= Assemblages of plants and invertebrate animals of tumulus (organic mound) springs of the Swan Coastal Plain =

Assemblages of plants and invertebrate animals of tumulus (organic mound) springs of the Swan Coastal Plain are ecological communities in Western Australia. They have been managed under a number of other, similar names, including Mound springs of the Swan Coastal Plain and Communities of Tumulus Springs (Organic Mound Springs, Swan Coastal Plain). The tumulus mounds were common to a narrow range of groundwater discharge at the boundary of 'bassendean sand' and 'guildford clay', along the edge of the Gnangara Mound aquifer. The communities are critically endangered.

== Description ==
At the edge of the Gnangara Mound, where heavy guildford clays meet the bassendean dune system, bogs and swamps are created by the discharge of water from this aquifer. The clay and sand intersection on the Swan Coastal Plain, near the Darling Scarp, also produces permanent springs, giving rise to peat and sand mounds containing plant and invertebrate assemblages. The continuing vegetative growth produces microhabitat for many species. Penetration of water produced by regional hydrological forces alter and increase the size of the mounds by pushing material to the surface through the peat layers.

Fauna includes relict gondwanan species of invertebrates which are often unique to the remaining mounds. Flora of flooded gums (Eucalyptus rudis), bracken fern (Pteridium esculentum) and rushes (from the plant families Cyperaceae, Juncaceae and Restionaceae) occur around the springs. These are often remnant to climate change of the bioregion and are only otherwise found further south.

== Distribution and biology ==
Although once common to a narrow range between Guildford and Muchea, only three remain over an area of eight hectares. They are at Ellenbrook, Bullsbrook (Kings Mound Spring) and one near Muchea. Many species are highly adapted to the permanent water habitat and this may offer refuge from climate change for others. Many species are endemic to the tumulus mounds of the Swan Coastal Plain.

Faunal representatives of Acarina, Ostracoda, Nematoda, Cladocera, Copepoda, Oligochaeta, Tardigrada, Turbellaria and Insecta are found at most of the three remaining springs.

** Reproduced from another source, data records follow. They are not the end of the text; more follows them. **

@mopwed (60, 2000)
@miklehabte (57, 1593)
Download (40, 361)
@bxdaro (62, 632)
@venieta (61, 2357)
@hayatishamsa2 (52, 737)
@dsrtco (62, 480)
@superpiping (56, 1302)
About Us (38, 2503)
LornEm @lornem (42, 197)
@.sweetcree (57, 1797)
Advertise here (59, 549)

Aquatic mites have also been identified at the mounds:
- Aturidae
  Notoaturinae, gen. nov. sp. nov. - from Bullsbrook
- Anisitsiellidae
  Anisitsielides sp. nov. - Muchea
- Crangonyctoid Amphipods
  Paramelitidae, gen. nov. sp. nov. – Ellenbrook

Flora maintains the assemblage, with an
- upper storey
  of Banksia littoralis, Melaleuca preissiana, and Eucalyptus rudis.
- Mid and low storey
  vascular plants are:Agonis linearifolia:Astartea fascicularis and Cyclosorus interruptus and the fern Pteridium esculentum.
Non-vascular plants in the community are: Lycopodiella serpentina (bog clubmoss), Riccardia aequicellularis, Jungermanniaceae Jungermannia inundata, Goebelobryum unguiculatum and Lepidoziaceae Hyalolepidozia longiscypha.

== Threat and status ==
Most of these communities were destroyed by land clearing in the period following colonisation. Human activities have reduced the range of mound spring communities by 97% since settlement. Dams and infilling destroyed many communities during the agricultural development of the area. Further reduction to their range was produced by housing developments. The mound springs are critically endangered and the three remaining communities are reserved by either the state government or urban development reserve systems. All of the cohabiting species share the threat of extinction from altered environmental conditions. Altered fire regimes, involving blazes of higher intensity and the exploitation of the associated aquifers directly threaten the remaining tumulus spring assemblages. Grazing by cattle caused direct damage to species and their trampling and dung also facilitated invasion by wetland weed species. These introduced plant species, such as Isolepis prolifera and Pennisetum clandestinum, affect these ecological communities by displacing endemic species. Grassy weed species increase the risk of fire and woody ones draw heavily on the water of the spring. The interaction of these threats reduce biodiversity and continue to impel the extinction of these eco-communities. All three identified mound springs and their species are eligible for State listing and protection.